Listed entries: Begin

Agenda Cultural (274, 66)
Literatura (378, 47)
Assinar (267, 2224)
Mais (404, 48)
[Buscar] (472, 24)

Listed entries: End
Listed entries: Begin

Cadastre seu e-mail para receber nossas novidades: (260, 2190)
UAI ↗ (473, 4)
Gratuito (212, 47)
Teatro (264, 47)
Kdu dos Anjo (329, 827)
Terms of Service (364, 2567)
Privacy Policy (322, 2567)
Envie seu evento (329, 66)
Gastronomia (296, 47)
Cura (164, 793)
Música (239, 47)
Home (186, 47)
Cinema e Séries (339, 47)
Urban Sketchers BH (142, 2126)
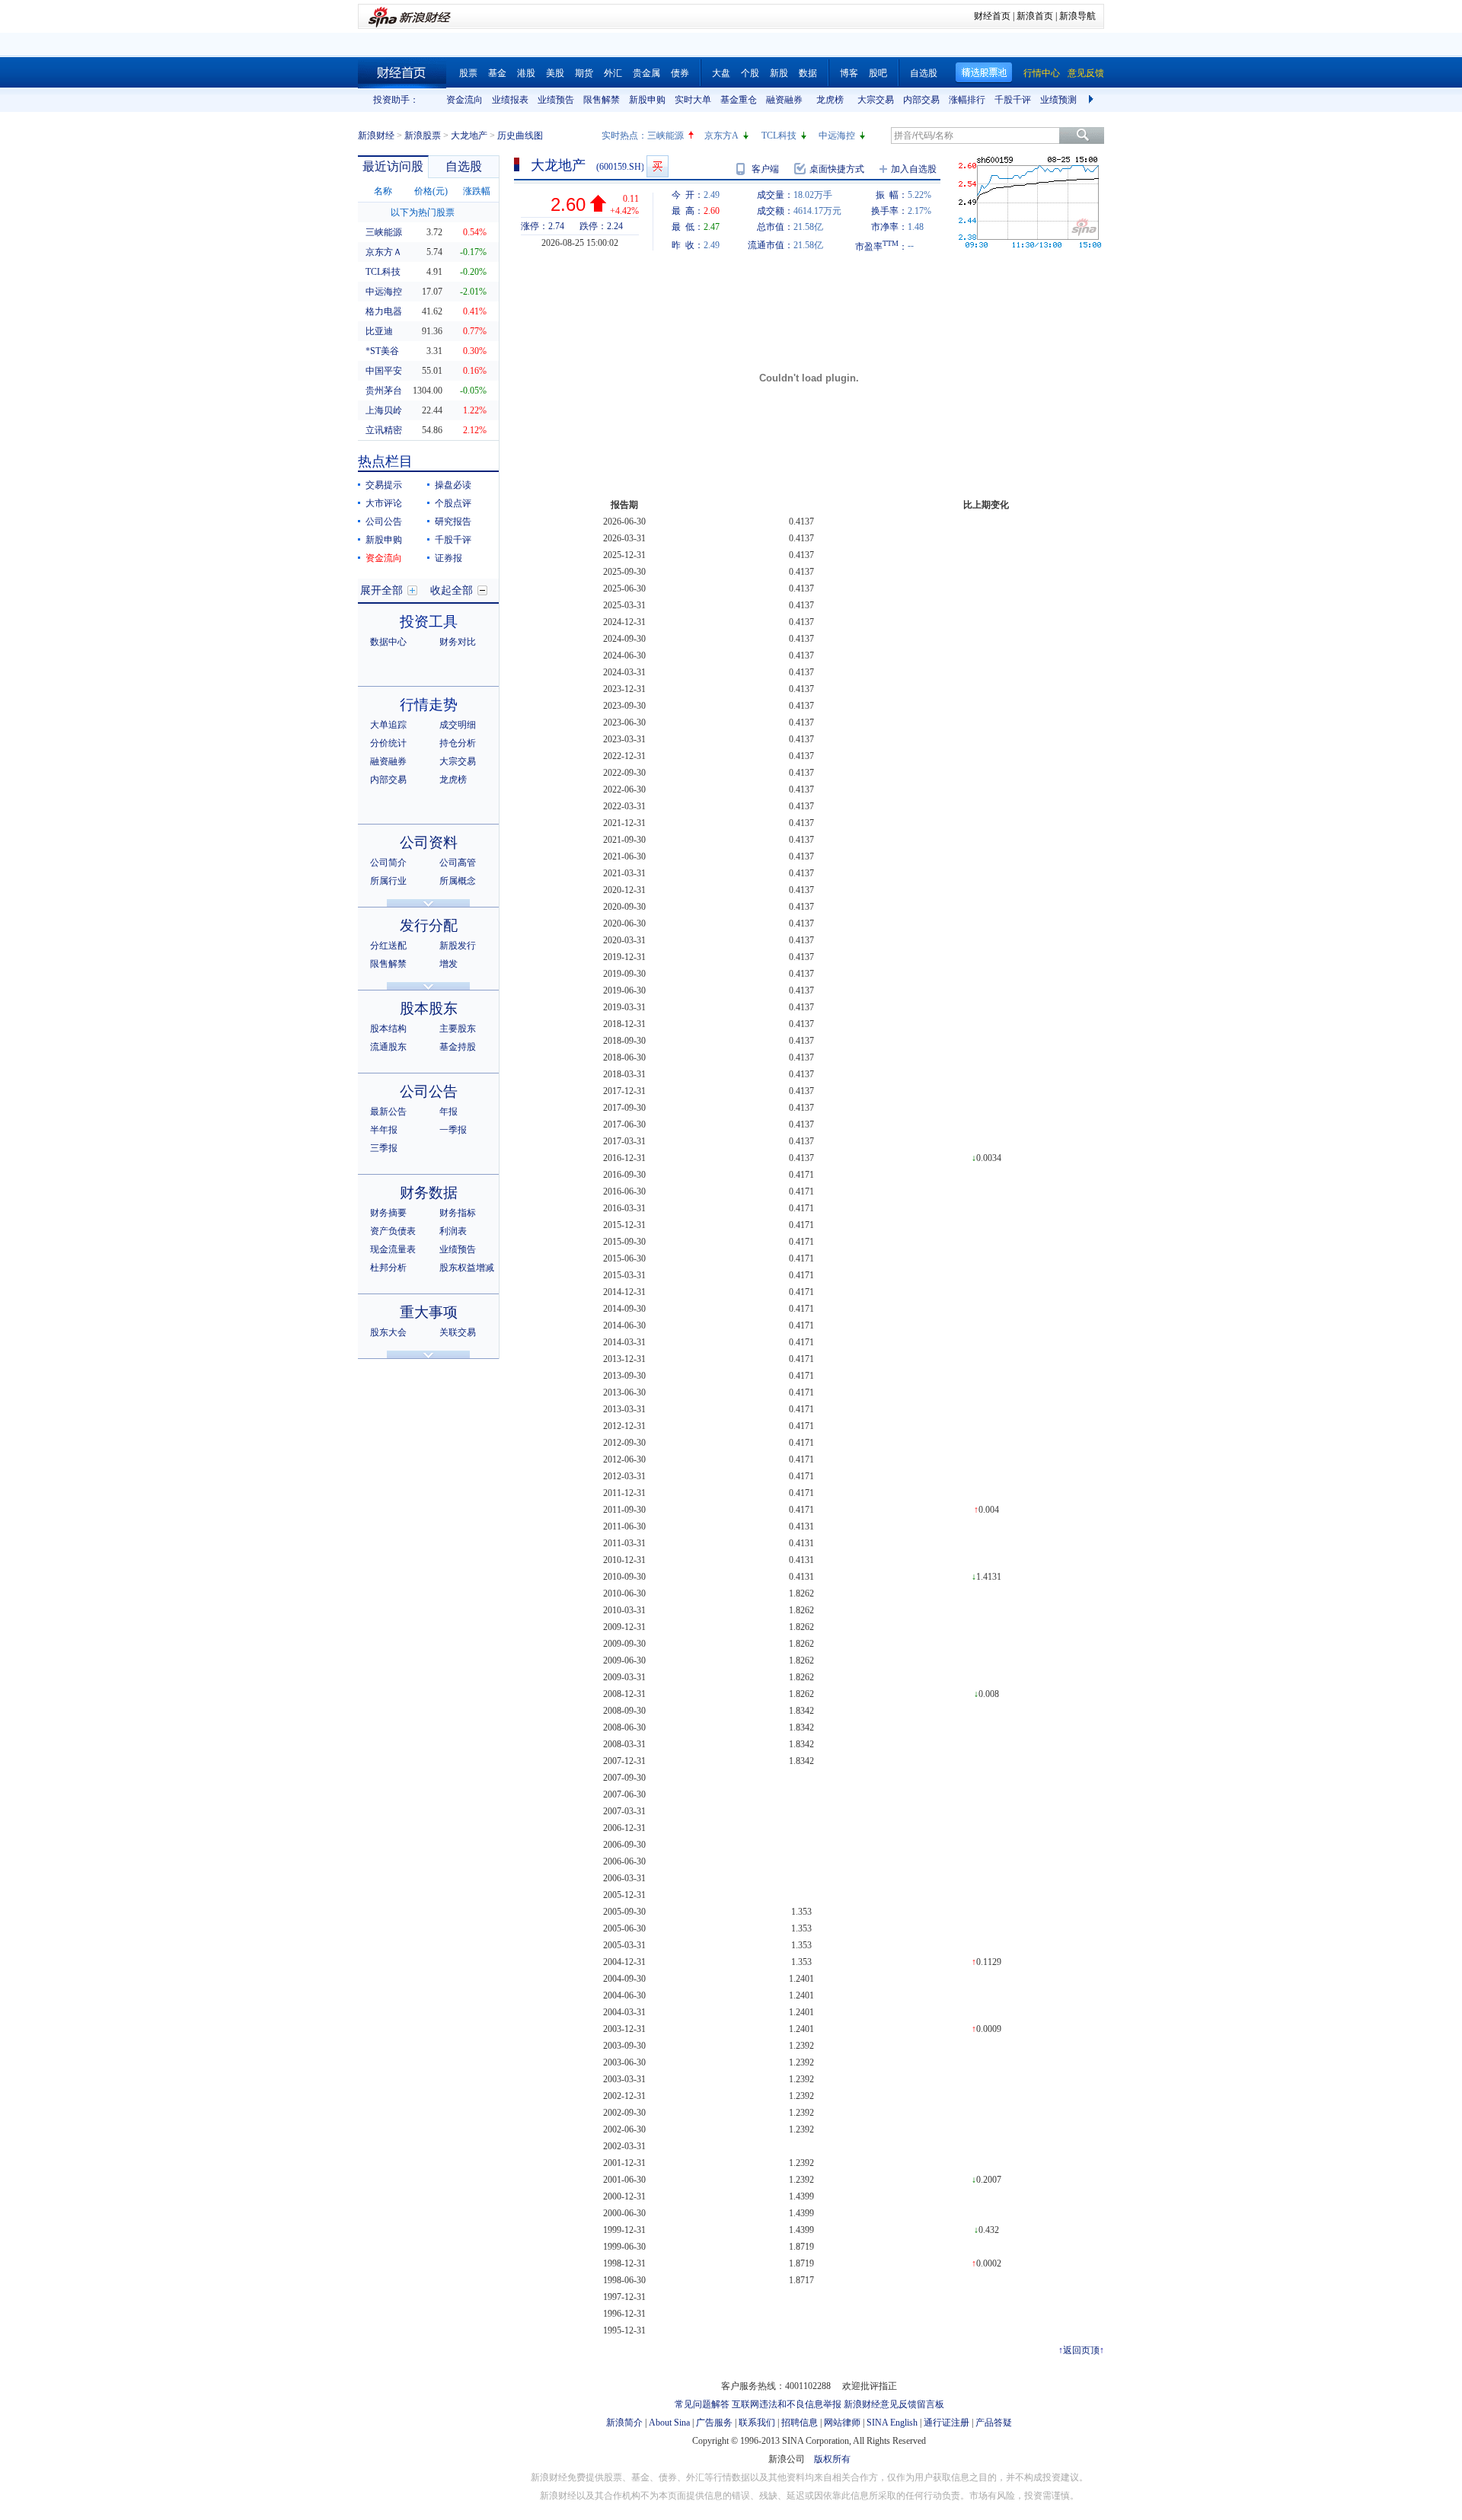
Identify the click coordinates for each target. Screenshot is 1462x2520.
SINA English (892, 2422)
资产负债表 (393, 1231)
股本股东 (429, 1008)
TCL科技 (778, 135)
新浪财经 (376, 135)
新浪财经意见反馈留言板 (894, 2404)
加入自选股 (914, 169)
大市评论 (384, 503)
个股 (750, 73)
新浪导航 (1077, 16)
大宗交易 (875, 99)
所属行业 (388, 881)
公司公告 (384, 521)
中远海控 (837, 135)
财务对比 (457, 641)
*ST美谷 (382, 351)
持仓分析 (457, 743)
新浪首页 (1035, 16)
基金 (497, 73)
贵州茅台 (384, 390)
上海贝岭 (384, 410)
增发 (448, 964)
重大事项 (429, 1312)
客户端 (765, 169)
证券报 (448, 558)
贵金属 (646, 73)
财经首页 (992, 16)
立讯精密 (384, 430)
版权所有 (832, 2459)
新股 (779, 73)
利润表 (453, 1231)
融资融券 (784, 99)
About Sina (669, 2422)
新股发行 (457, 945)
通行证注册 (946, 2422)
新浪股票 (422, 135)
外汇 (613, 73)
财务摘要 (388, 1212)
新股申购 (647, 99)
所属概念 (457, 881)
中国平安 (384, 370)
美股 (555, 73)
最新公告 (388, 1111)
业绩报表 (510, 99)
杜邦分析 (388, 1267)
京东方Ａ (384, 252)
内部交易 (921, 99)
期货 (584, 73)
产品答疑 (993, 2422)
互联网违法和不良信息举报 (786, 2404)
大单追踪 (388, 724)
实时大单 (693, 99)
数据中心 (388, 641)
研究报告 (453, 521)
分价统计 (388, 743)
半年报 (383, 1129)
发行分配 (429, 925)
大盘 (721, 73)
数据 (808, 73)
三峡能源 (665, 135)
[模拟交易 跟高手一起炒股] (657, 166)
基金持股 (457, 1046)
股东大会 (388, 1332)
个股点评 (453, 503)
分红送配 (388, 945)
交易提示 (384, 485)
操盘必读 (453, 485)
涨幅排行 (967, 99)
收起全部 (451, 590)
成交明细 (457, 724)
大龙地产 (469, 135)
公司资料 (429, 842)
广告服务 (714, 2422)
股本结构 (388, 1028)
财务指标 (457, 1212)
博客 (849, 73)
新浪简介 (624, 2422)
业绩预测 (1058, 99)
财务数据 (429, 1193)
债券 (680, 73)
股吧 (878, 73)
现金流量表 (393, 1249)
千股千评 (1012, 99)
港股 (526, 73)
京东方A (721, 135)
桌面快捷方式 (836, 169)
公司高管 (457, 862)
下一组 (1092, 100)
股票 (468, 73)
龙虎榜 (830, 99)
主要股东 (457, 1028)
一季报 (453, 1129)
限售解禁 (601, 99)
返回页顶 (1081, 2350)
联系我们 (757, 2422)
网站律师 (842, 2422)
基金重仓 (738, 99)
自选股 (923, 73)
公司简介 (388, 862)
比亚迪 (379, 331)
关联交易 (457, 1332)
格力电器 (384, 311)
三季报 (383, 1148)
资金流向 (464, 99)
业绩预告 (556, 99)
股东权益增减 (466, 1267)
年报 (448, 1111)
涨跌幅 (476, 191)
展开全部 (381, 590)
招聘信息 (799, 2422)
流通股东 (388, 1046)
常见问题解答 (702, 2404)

Listed entries: End

* _Work request_
Given the records above, restate word for word only the lines starting at the one with "Agenda Cultural (274, 66)" and ending at the one with "[Buscar] (472, 24)".

* _Reply to the exercise_
Agenda Cultural (274, 66)
Literatura (378, 47)
Assinar (267, 2224)
Mais (404, 48)
[Buscar] (472, 24)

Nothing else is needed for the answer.